Yazılı alıştırma 1: Kayıtlarda "Open the dollar" ifadesini içeren satırdan "coord(545,466)" ifadesini içeren satıra kadar olan bölümü, her iki satır da dahil, Markdown tablosu olarak verin. Tabloda "No" ve "Satır" adlı iki sütun bulunsun, boş satırlar ise atlansın.

════════════════

Kdz.Ereğli’de ev ve işyerlerine, ‘Müslüman olmak neyi gerektirir’ yazılı bildiri dağıtılıyor. Sosyal paylaşım sitesi yanı sıra kitap ve DVD belgeseli için adres de verilen bildiride Türkiye Cumhuriyeti’ne yönelik çok ciddi suçlamaların yer aldığı iddialara da yer veriliyor. Gazetemiz haber merkezini arayan çok sayıda vatandaş ilçe merkezinde kapı kapı dağıtılan o bildirilerin vatanın birlik ve bütünlüğüne yönelik çok ağır ifadeler bulunduğunu belirterek tepki gösteriyor, sorumluların tespit edilmesi bekleniyor.

════════════════

Yazılı alıştırma 2: Alıntı metinden "Kdz.Ereğli’de ev ve" sözlerinden "tespit edilmesi bekleniyor." sözlerine kadar olan bölümü hiçbir değişiklik yapmadan çıkarın.

İşlenecek malzeme:

════════════════

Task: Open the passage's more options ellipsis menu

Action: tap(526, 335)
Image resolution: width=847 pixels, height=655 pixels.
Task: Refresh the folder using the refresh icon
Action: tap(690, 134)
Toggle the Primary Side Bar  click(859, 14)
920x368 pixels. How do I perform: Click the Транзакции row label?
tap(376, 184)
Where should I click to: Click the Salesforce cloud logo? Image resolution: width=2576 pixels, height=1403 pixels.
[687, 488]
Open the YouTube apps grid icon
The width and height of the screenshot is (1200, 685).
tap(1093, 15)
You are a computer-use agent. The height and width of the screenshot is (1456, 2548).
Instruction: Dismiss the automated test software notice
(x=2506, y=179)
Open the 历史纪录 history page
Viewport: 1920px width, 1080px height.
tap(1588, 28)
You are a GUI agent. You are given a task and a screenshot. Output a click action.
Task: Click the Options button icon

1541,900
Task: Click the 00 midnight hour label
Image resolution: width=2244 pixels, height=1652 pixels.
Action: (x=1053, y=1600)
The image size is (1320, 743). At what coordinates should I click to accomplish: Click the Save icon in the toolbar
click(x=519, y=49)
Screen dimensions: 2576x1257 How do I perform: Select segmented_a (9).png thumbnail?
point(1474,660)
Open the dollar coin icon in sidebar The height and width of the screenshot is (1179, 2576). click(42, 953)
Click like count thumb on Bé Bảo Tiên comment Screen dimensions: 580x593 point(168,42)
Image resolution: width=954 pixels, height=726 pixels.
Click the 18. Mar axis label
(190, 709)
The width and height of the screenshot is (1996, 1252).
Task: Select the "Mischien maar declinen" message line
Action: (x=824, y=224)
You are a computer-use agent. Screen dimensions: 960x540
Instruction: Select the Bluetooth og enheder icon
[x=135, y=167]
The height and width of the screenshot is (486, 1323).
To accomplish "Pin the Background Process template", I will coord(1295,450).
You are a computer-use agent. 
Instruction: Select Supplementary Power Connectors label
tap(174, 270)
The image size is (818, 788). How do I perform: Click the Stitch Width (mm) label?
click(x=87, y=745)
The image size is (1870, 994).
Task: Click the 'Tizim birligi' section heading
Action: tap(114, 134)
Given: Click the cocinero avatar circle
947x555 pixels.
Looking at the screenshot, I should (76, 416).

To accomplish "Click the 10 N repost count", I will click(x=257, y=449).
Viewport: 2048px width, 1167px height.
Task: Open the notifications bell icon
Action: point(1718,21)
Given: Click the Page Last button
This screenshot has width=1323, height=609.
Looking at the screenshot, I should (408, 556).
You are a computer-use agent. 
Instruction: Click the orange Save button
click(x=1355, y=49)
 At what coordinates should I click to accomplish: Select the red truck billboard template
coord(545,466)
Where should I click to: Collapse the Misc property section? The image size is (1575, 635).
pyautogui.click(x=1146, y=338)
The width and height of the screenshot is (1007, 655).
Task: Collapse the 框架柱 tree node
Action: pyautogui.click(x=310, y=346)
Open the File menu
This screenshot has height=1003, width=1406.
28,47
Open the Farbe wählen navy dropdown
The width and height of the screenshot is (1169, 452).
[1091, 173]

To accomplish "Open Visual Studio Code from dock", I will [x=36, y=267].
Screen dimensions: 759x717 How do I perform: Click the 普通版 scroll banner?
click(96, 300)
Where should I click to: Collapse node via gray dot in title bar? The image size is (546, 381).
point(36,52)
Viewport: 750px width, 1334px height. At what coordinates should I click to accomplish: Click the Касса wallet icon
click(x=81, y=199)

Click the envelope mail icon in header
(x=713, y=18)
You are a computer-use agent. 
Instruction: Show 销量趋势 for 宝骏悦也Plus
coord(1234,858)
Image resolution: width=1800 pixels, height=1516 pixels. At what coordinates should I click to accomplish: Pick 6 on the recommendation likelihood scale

════════════════

Yazılı yanıt 1:
| No | Satır |
|---|---|
| 1 | Open the dollar coin icon in sidebar The height and width of the screenshot is (1179, 2576). click(42, 953) |
| 2 | Click like count thumb on Bé Bảo Tiên comment Screen dimensions: 580x593 point(168,42) |
| 3 | Image resolution: width=954 pixels, height=726 pixels. |
| 4 | Click the 18. Mar axis label |
| 5 | (190, 709) |
| 6 | The width and height of the screenshot is (1996, 1252). |
| 7 | Task: Select the "Mischien maar declinen" message line |
| 8 | Action: (x=824, y=224) |
| 9 | You are a computer-use agent. Screen dimensions: 960x540 |
| 10 | Instruction: Select the Bluetooth og enheder icon |
| 11 | [x=135, y=167] |
| 12 | The height and width of the screenshot is (486, 1323). |
| 13 | To accomplish "Pin the Background Process template", I will coord(1295,450). |
| 14 | You are a computer-use agent.  |
| 15 | Instruction: Select Supplementary Power Connectors label |
| 16 | tap(174, 270) |
| 17 | The image size is (818, 788). How do I perform: Click the Stitch Width (mm) label? |
| 18 | click(x=87, y=745) |
| 19 | The image size is (1870, 994). |
| 20 | Task: Click the 'Tizim birligi' section heading |
| 21 | Action: tap(114, 134) |
| 22 | Given: Click the cocinero avatar circle |
| 23 | 947x555 pixels. |
| 24 | Looking at the screenshot, I should (76, 416). |
| 25 | To accomplish "Click the 10 N repost count", I will click(x=257, y=449). |
| 26 | Viewport: 2048px width, 1167px height. |
| 27 | Task: Open the notifications bell icon |
| 28 | Action: point(1718,21) |
| 29 | Given: Click the Page Last button |
| 30 | This screenshot has width=1323, height=609. |
| 31 | Looking at the screenshot, I should (408, 556). |
| 32 | You are a computer-use agent.  |
| 33 | Instruction: Click the orange Save button |
| 34 | click(x=1355, y=49) |
| 35 |  At what coordinates should I click to accomplish: Select the red truck billboard template |
| 36 | coord(545,466) |

Yazılı yanıt 2:
Kdz.Ereğli’de ev ve işyerlerine, ‘Müslüman olmak neyi gerektirir’ yazılı bildiri dağıtılıyor. Sosyal paylaşım sitesi yanı sıra kitap ve DVD belgeseli için adres de verilen bildiride Türkiye Cumhuriyeti’ne yönelik çok ciddi suçlamaların yer aldığı iddialara da yer veriliyor. Gazetemiz haber merkezini arayan çok sayıda vatandaş ilçe merkezinde kapı kapı dağıtılan o bildirilerin vatanın birlik ve bütünlüğüne yönelik çok ağır ifadeler bulunduğunu belirterek tepki gösteriyor, sorumluların tespit edilmesi bekleniyor.